Under the Maine’s medical marijuana program, all directors or officers of a licensed medical cannabis dispensary are required to be residents of the state. Interestingly, Maine had already dropped its residency requirement for its adult-use market following an earlier legal challenge that was also based on the Dormant Commerce Clause but it sought to keep it in place for its medical cannabis program.
This could be a problem for NY’s new adult use cannabis program, as of the requirements is that the potential licensees must have been arrested (or are related to someone who was arrested) for a marijuana related crime in New York and must also have been a New York resident at the time of the arrest. This could like be deemed a residency requirement and thus lead to challenges not only to any individual licenses grants but the entire CAURD program.

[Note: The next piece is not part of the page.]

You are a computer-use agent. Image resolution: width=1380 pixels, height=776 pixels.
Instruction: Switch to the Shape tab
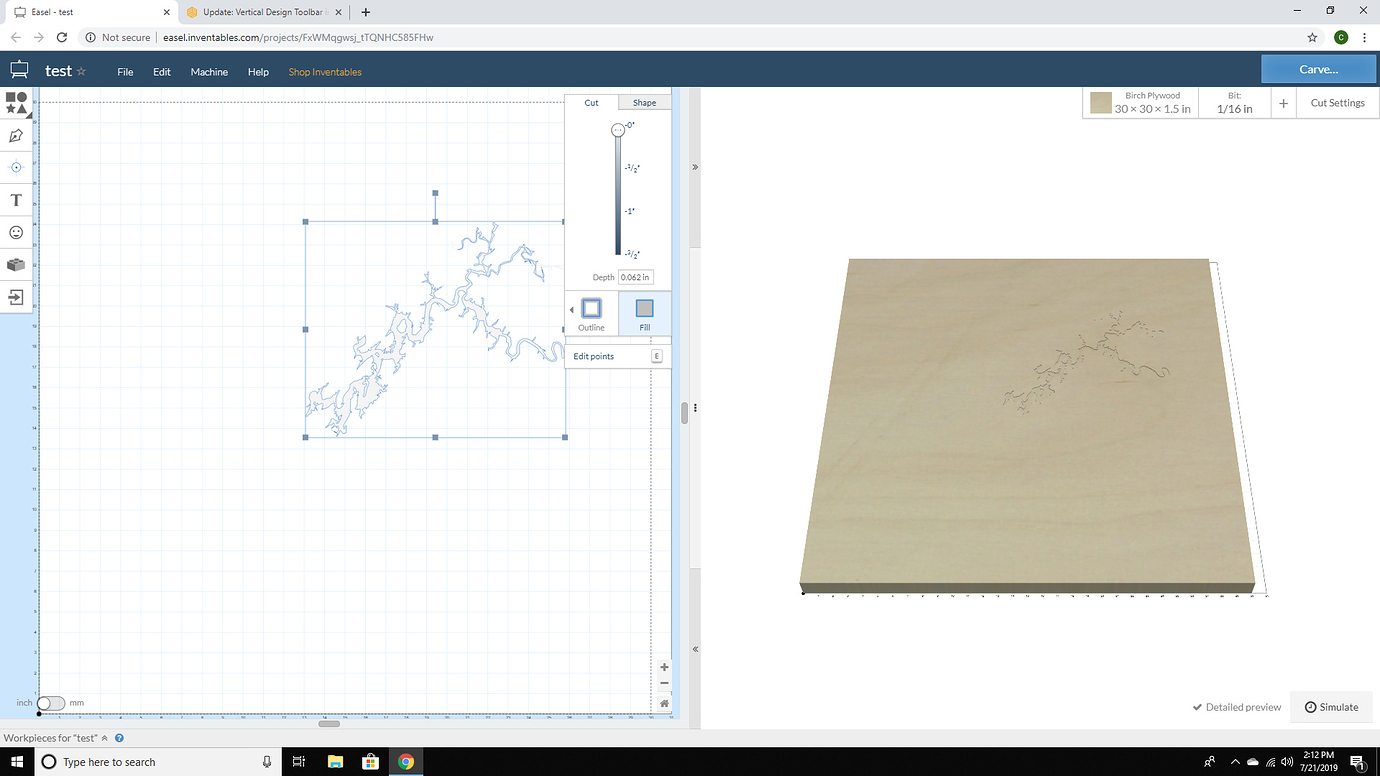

Equally or possibly even more problematic is the fact that this ruling could also open the door to legal challenges to a variety of other State laws banning the exporting or importing of cannabis from other states, as the same rationale invalidating the residency requirements could come, as disallowing cannabis exports and imports between states could be construed as similarly placing unreasonable restrictions on interstate commerce.